Search the material for the string "label", then return every line where it is found.
============================================================
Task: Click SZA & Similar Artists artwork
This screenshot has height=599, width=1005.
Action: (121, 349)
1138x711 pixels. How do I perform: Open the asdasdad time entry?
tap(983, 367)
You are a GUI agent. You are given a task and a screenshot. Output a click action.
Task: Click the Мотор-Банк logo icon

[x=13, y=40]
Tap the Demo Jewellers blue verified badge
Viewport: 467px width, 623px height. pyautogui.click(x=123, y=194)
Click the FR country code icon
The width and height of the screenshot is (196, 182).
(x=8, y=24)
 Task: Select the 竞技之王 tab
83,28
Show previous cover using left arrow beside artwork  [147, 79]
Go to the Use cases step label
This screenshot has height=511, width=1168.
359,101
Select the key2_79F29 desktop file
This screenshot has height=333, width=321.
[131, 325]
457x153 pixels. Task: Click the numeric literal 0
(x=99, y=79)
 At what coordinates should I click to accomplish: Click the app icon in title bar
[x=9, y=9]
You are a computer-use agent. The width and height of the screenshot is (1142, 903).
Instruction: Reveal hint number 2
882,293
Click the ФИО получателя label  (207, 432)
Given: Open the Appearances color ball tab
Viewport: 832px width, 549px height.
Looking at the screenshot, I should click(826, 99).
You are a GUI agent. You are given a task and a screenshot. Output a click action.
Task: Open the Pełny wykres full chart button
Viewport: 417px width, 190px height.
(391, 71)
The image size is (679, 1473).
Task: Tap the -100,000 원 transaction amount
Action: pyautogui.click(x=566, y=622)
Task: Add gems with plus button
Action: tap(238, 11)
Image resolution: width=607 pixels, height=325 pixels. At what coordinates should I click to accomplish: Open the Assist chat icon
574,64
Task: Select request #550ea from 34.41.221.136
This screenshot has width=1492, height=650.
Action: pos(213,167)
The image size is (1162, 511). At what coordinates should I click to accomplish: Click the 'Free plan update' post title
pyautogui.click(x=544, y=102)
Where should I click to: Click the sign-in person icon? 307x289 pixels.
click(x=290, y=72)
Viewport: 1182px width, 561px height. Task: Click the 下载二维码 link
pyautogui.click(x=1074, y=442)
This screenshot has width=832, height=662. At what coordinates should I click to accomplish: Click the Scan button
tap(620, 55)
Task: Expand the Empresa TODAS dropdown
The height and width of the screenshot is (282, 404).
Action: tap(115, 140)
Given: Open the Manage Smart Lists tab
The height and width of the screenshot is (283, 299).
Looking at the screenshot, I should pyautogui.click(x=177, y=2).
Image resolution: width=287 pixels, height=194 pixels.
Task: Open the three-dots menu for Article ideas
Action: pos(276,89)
============================================================
Solution to the exercise
Go to the Use cases step label
Click the ФИО получателя label  (207, 432)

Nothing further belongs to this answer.